Diğer yandan, Türk Silahlı Kuvvetlerinde "izin" konusu, 211 sayılı İç Hizmet Kanunu, 926 sayılı TSK Personel Kanunu, İç Hizmet Yönetmeliği ve TSK İzin Yönetmeliği"nde ayrıntılı olarak düzenlenmiş olup, bu düzenlemelerde subay ve astsubayların kullanacakları izin türleri "yıllık izin", "yurt dışı izni", sıhhi izin" ve "mazeret izni" şeklinde tahdidi olarak sayılmıştır.
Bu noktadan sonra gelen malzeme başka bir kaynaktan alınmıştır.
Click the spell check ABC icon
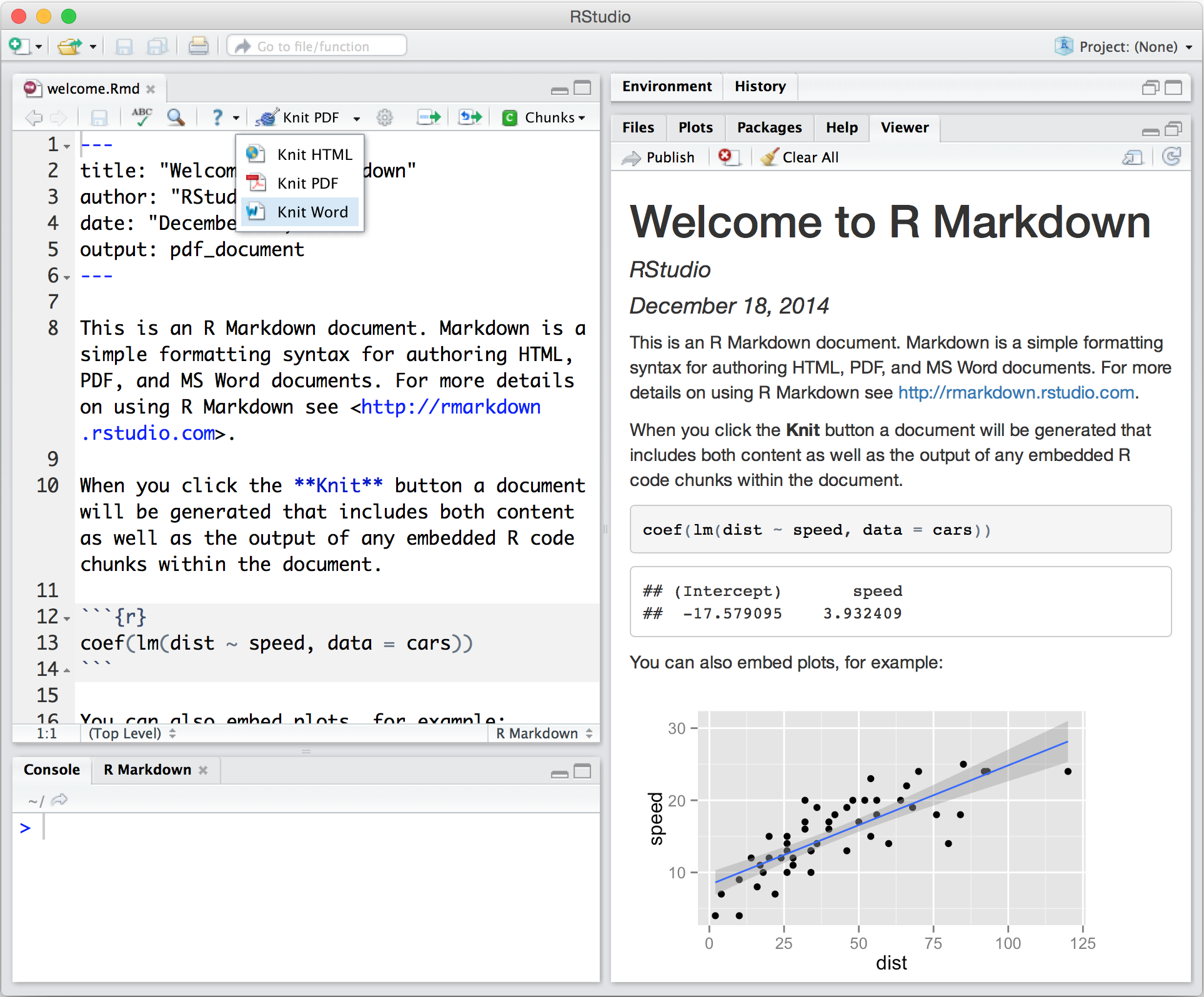The width and height of the screenshot is (1204, 997). [x=142, y=117]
Anılan düzenlemelerden anlaşılacağı üzere Türk Silahlı Kuvvetlerine ilişkin bu özel Kanun ve Yönetmelik hükümlerinde "idari izin" adı altında herhangi bir izin türüne yer verilmemiştir. Yine mevzuatta da idari izin kullanımının usul ve esasları ile doğrudan bir düzenleme bulunmamakta olup 657 sayılı Devlet Memurları Kanununun 100/1 madde ve fıkrasında günlük çalışmanın başlama ve bitiş saatleri ile öğle dinlenme süresi, bölgelerin ve hizmetin özelliklerine göre Cumhurbaşkanınca, illerde valiler tarafından tespit olunacağı düzenlenmiştir. Bu kapsamda da, Cumhurbaşkanı ve valilerce, resmi tatillerin uzatılması, ulaşımda yaşanan sıkıntılar, doğal afetler vb. nedenlerle "idari izin" verilmesi söz konusu olabilmektedir. Ancak bu idari izin adından anlaşılacağı üzere kanuni bir izin değildir.
Bu itibarla, Cumhuriyet savcısı tarafından yapılan soruşturma sonucunda, dosyada toplanan deliller hep birlikte göz önünde bulundurularak bir karar verilmesi gerekirken, maddi olayda şüphelinin idari izinli olması nedeniyle atılı suçun oluşmadığı belirtilerek kovuşturmaya yer olmadığına dair karar verilmesinde isabet görülmemiştir. Zira şüphelinin eyleminin, suçun kanunda yazılı unsurlarına girip girmediği, olay özelinde şüphelinin idari izinli olma halinin suçun sübutuna etki edip etmeyeceği hususunda delilleri takdir etme ve CMK"nın 223 v.d. maddeleri gereği bir karar verme yetkisinin görevli mahkemesince yapılması gerektiği, CMK.nun 170/2.maddesindeki soruşturma evresi sonunda toplanan deliller, suçun işlendiği hususunda yeterli şüphe oluşturuyorsa Cumhuriyet savcısının, bir iddianame düzenlemesinin zorunluluk olduğu gözetilerek kovuşturmaya yer olmadığına dair karara yapılan itirazın reddedilmesi hukuka aykırıdır.
Yargıtay Cumhuriyet Başsavcılığının kanun yararına bozma istemine dayanan ihbarname içeriği yerinde görüldüğünden, ... 7. Sulh Ceza Hâkimliğinin 16/07/2019 tarihli ve 2019/4969 değişik iş sayılı kararının CMK"nin 309/4-a maddesi uyarınca BOZULMASINA, yukarıda yazılı bozma nedenine göre; yeniden bir karar vermek suretiyle müteakip işlemlerin mahallinde yapılmasına, 20/04/2021 tarihinde oy birliğiyle karar verildi.